A Roadmap for Building Autonomous Agents using Foundation Models
Summary: This survey reviews the emerging field of autonomous agents built upon Large Language Models (LLMs), which leverage vast knowledge for human-like reasoning, moving beyond traditional agents trained in isolated environments. The authors propose a unified architectural framework for constructing these agents, systematically breaking them down into four key modules: profiling, memory, planning, and action. It provides a comprehensive overview of agent applications in social science, natural science, and engineering, alongside methods for capability acquisition like fine-tuning and mechanism engineering. Finally, the paper details subjective and objective evaluation strategies and outlines critical challenges, including prompt robustness, hallucination, and the need for generalized human alignment.
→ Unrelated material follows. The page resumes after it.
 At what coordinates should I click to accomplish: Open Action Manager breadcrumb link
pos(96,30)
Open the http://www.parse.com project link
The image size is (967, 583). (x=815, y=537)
REACT: SYNERGIZING REASONING AND ACTING IN LANGUAGE MODELS
Summary: This paper introduces ReAct, a method that enables large language models (LLMs) to synergize reasoning and acting by generating both reasoning traces and task-specific actions in an interleaved manner. This approach allows reasoning to guide actions, helping to induce, track, and update plans, while actions enable interaction with external sources like APIs to gather information and ground the reasoning process. On knowledge-intensive tasks like question answering, ReAct significantly reduces issues of hallucination and error propagation found in reasoning-only methods by interacting with a Wikipedia API. In interactive decision-making benchmarks like ALFWorld and WebShop, ReAct substantially outperforms specialized imitation and reinforcement learning agents, improving success rates by 34% and 10% respectively, using only a few in-context examples.
VOYAGER: An Open-Ended Embodied Agent with Large Language Models
Summary: This paper introduces VOYAGER, the first LLM-powered embodied agent designed for lifelong learning in open-ended worlds like Minecraft, capable of continuous exploration and skill acquisition without human intervention. VOYAGER operates using three key components: an automatic curriculum that suggests progressively challenging tasks, an ever-growing skill library of reusable code representing complex behaviors, and an iterative prompting mechanism for program improvement. The agent leverages GPT-4 to generate executable code, which is then refined based on environmental feedback, execution errors, and a self-verification module that confirms task completion. Empirically, VOYAGER significantly outperforms prior methods by discovering 3.3× more unique items, advancing through the technology tree up to 15.3× faster, and successfully generalizing its learned skill library to solve novel tasks in new environments.
Toolformer: Language Models Can Teach Themselves to Use Tools
Summary: This paper introduces Toolformer, a language model trained to teach itself how to use external tools like calculators, search engines, and Q&A systems through simple APIs. The model learns in a self-supervised fashion by first annotating a large language modeling dataset with potential API calls, then filtering these calls by keeping only those that provably help in predicting future tokens. This process enables Toolformer to learn which APIs to call, what arguments to pass, and how to best integrate the results into its text generation without requiring large-scale human annotation. The resulting model substantially improves zero-shot performance on a variety of downstream tasks, including mathematical reasoning and question answering, often outperforming much larger models while preserving its core language modeling capabilities.
Reflexion: Language Agents with Verbal Reinforcement Learning
Summary: This paper introduces Reflexion, a novel framework that reinforces language agents through linguistic feedback rather than by updating model weights. The core mechanism involves agents verbally reflecting on task feedback signals (like success/failure or errors), creating a textual summary of the experience, and storing it in an episodic memory buffer. This reflective text is then added to the agent's context in subsequent trials, helping it learn from past mistakes and improve its decision-making. Reflexion significantly boosts performance across diverse tasks, achieving a 91% accuracy on the HumanEval coding benchmark, which surpasses the previous state-of-the-art, by efficiently learning from trial-and-error.